* WORK REQUIRED *
This calls for a verbatim copy of all the data, with no images carried over.

* RECORDS PROVIDED *
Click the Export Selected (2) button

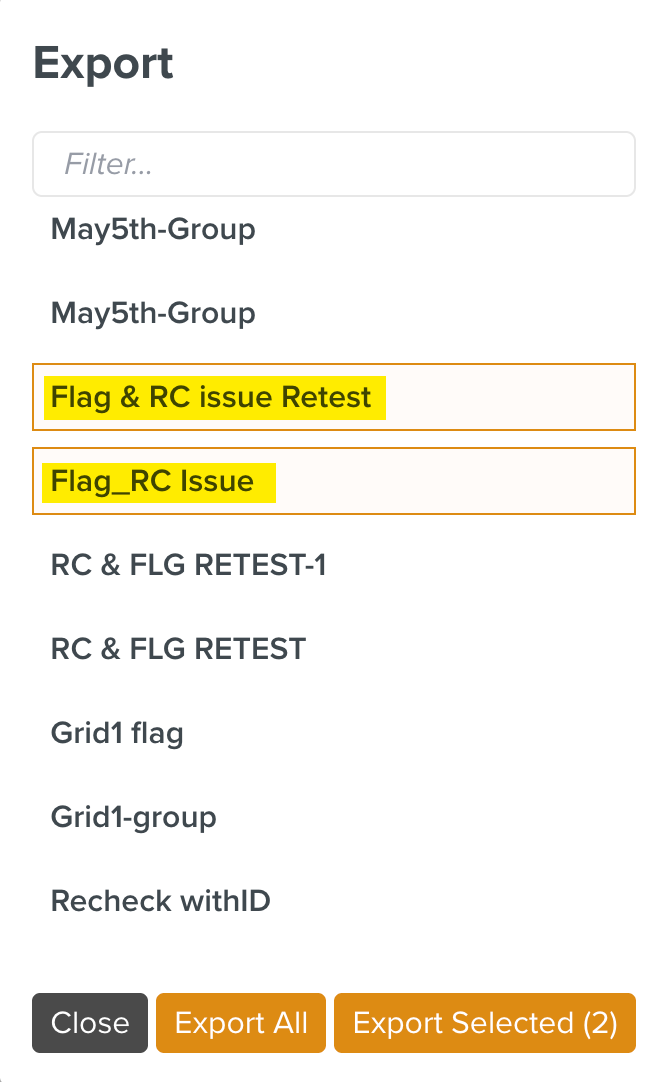[484, 1023]
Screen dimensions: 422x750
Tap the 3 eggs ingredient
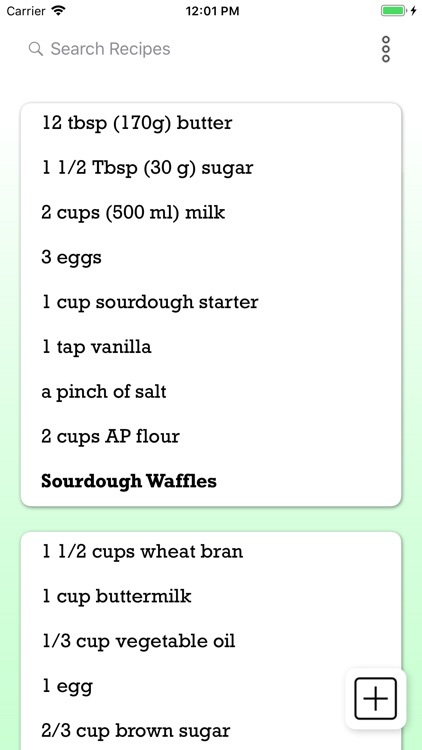[71, 258]
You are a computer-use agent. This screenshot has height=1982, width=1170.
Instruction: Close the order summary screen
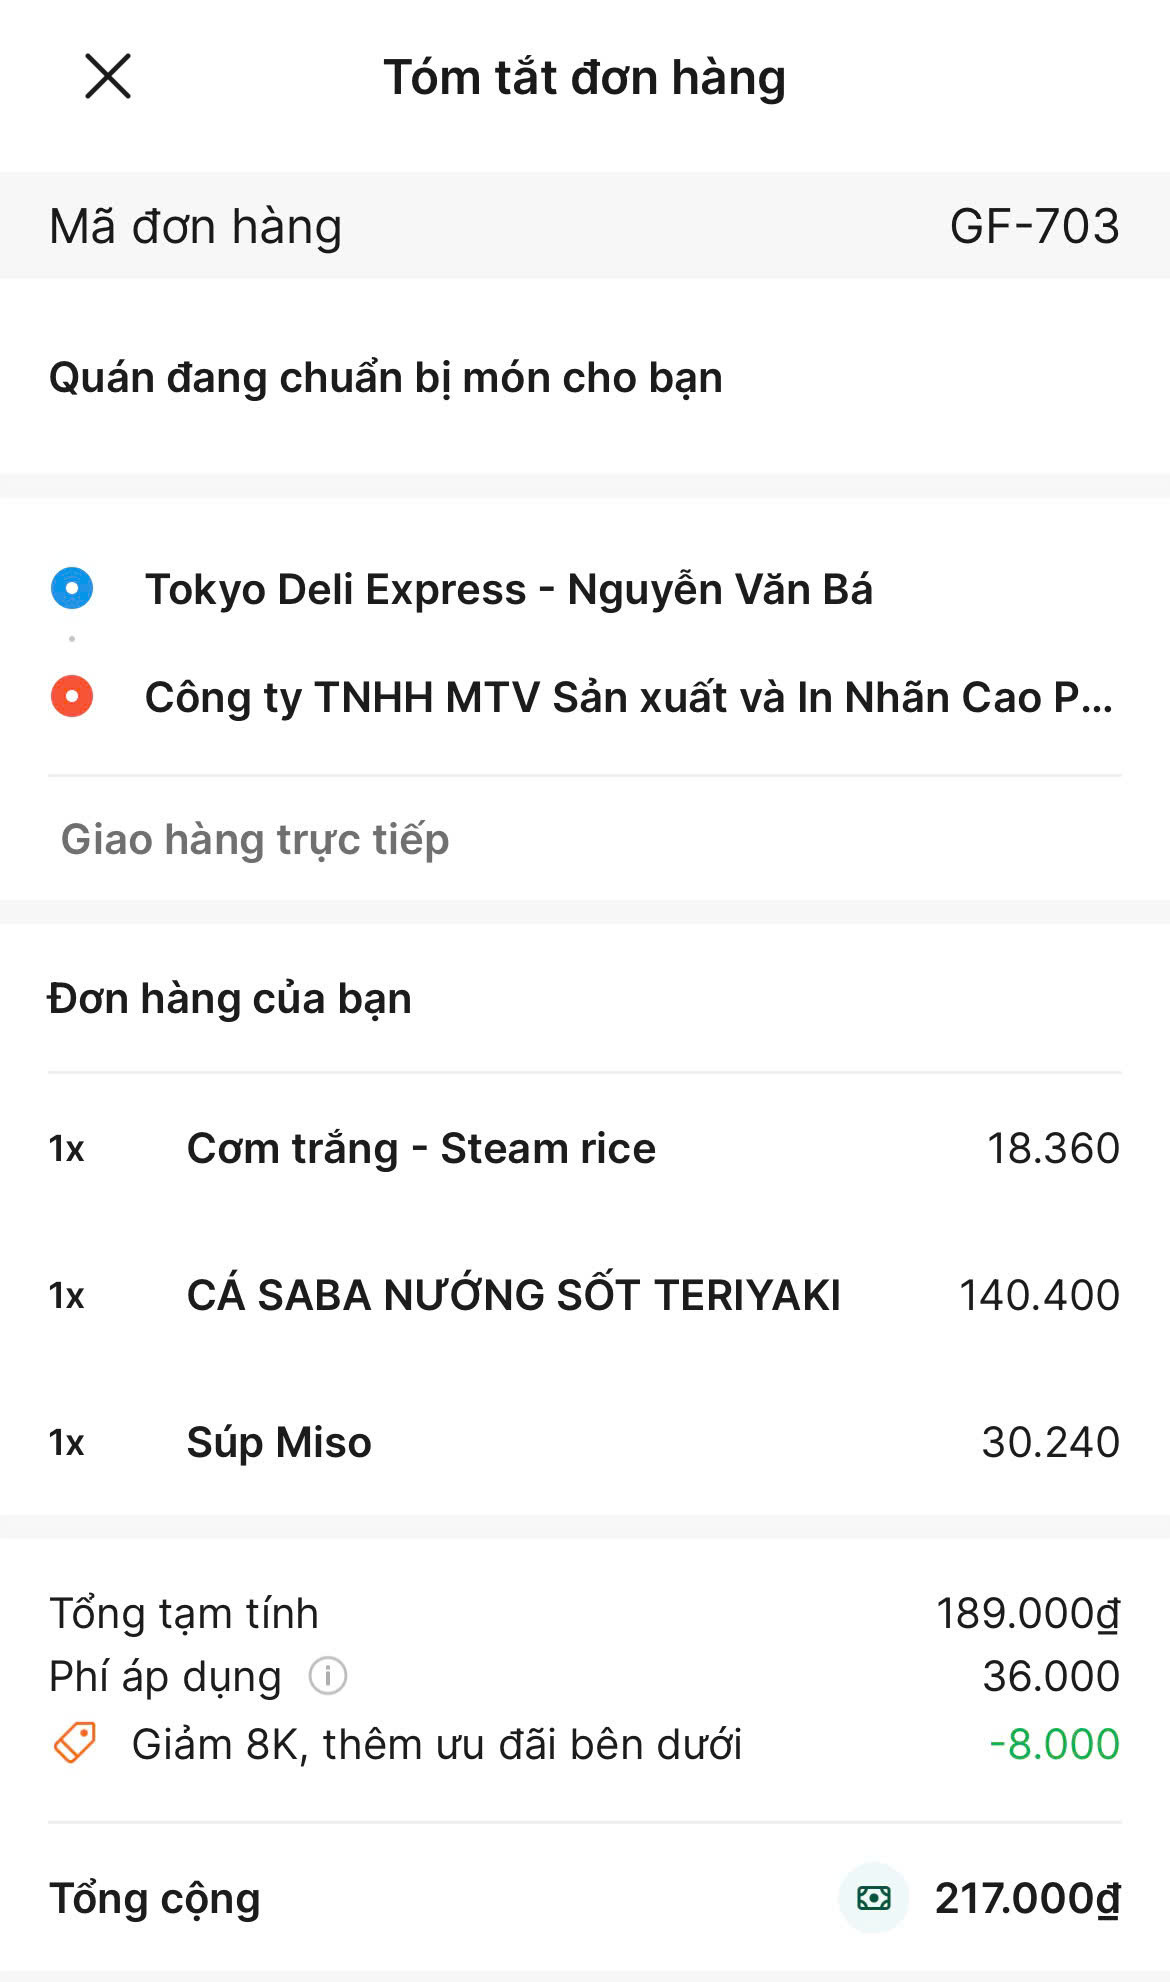(x=108, y=77)
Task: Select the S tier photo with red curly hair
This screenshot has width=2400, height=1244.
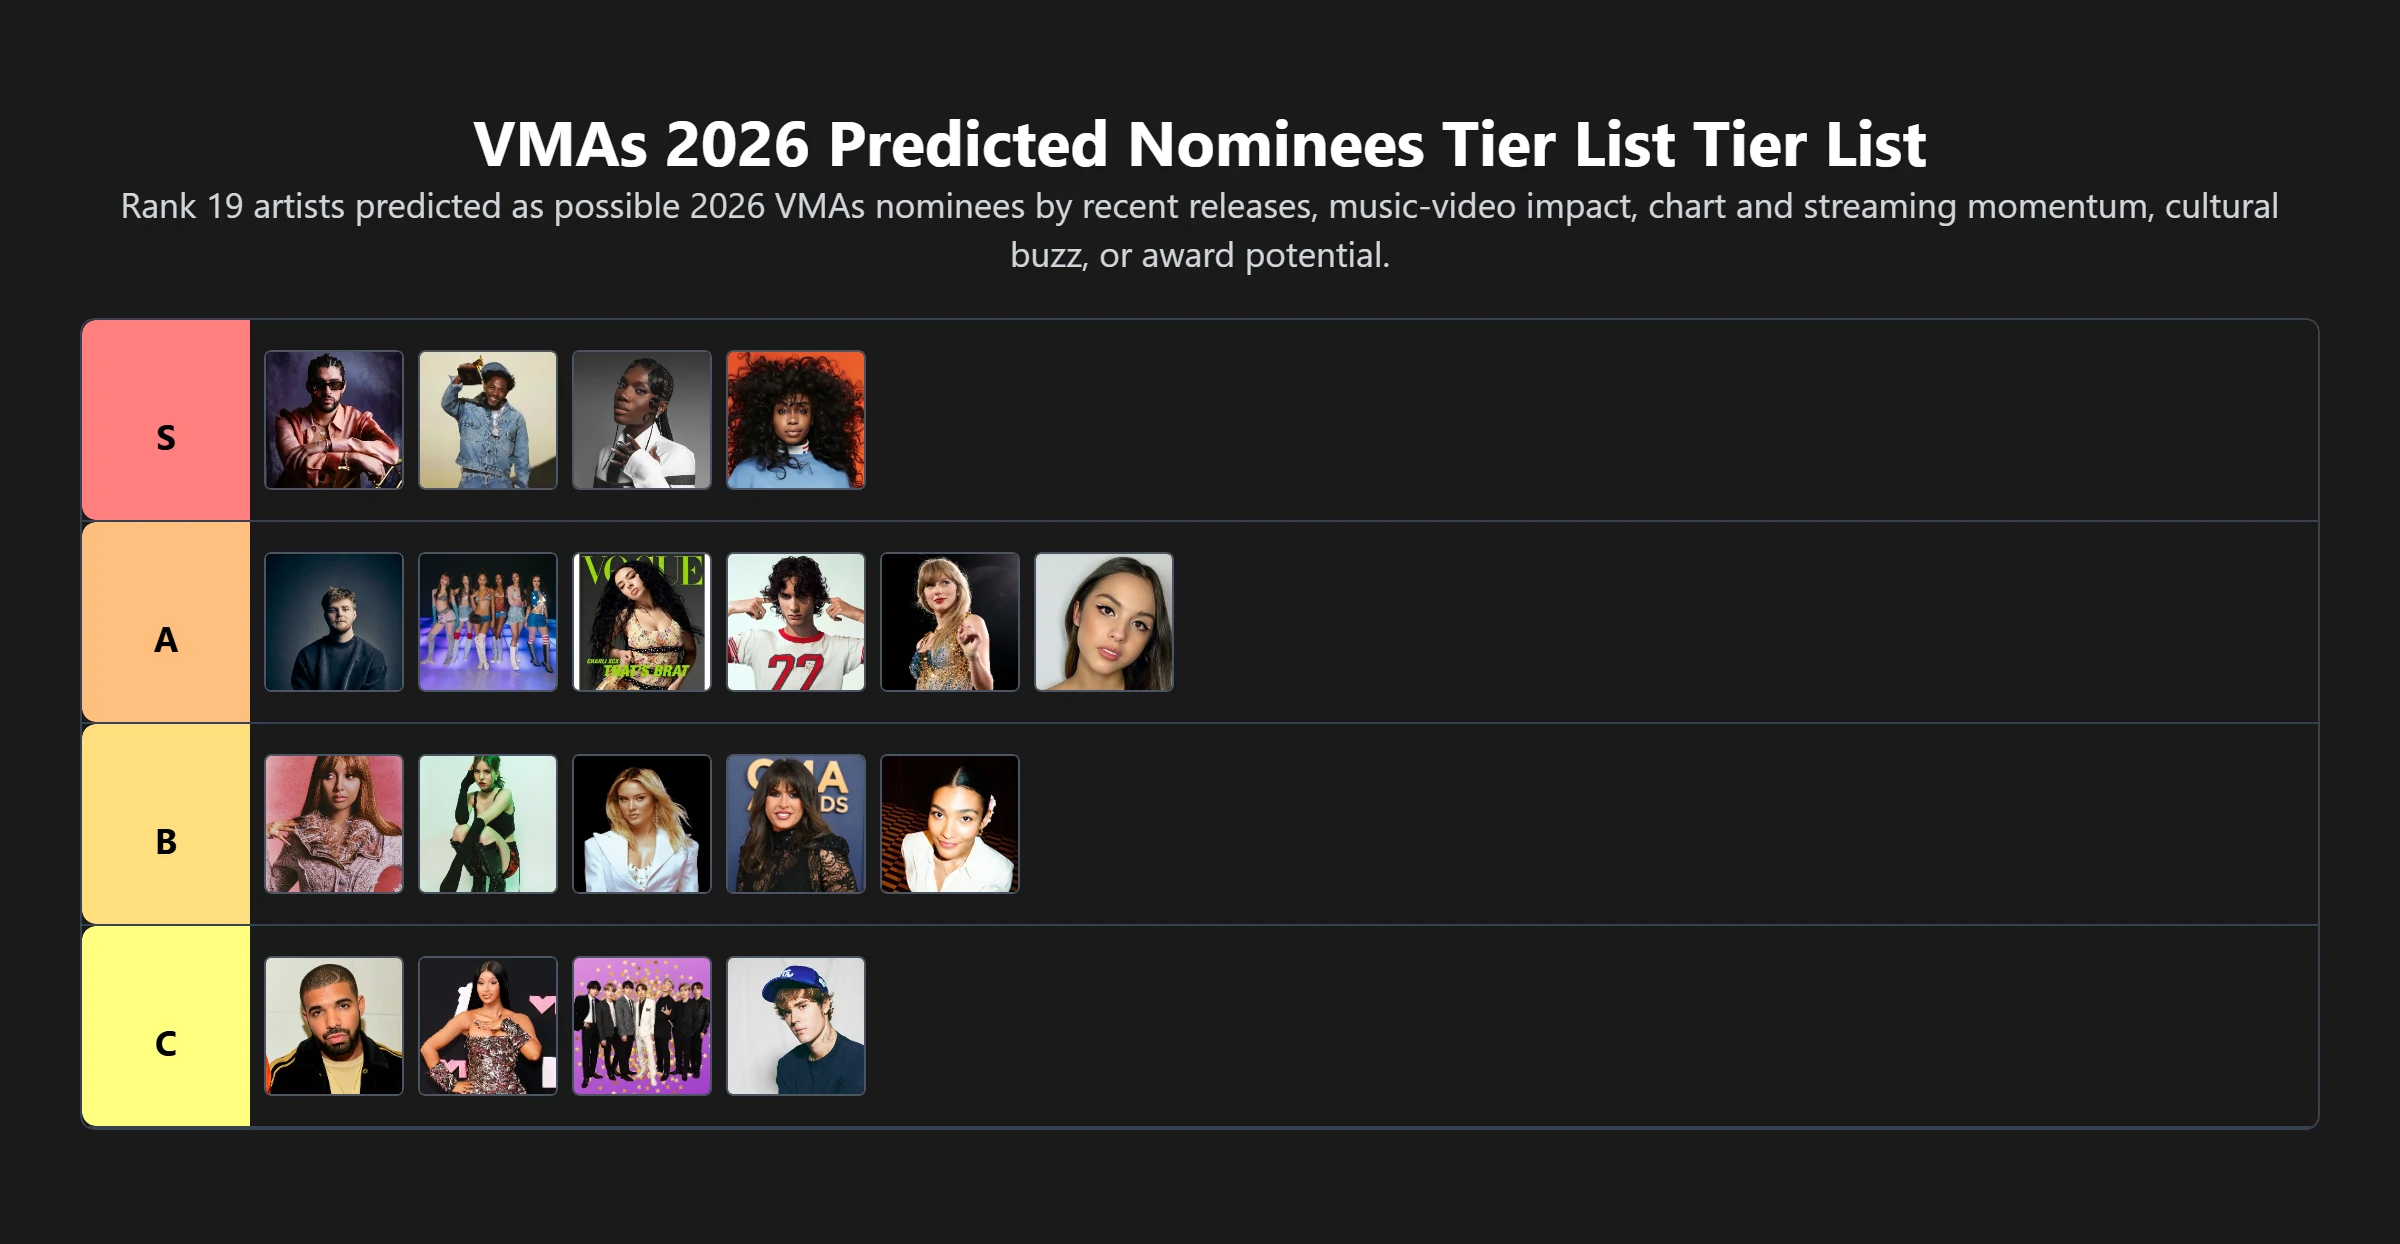Action: 796,420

* YOUR RESPONSE *
Click the Export Selected (2) button

[484, 1023]
Screen dimensions: 422x750
Tap the 3 eggs ingredient
[71, 258]
You are a computer-use agent. This screenshot has height=1982, width=1170.
Instruction: Close the order summary screen
(x=108, y=77)
Task: Select the S tier photo with red curly hair
This screenshot has width=2400, height=1244.
Action: 796,420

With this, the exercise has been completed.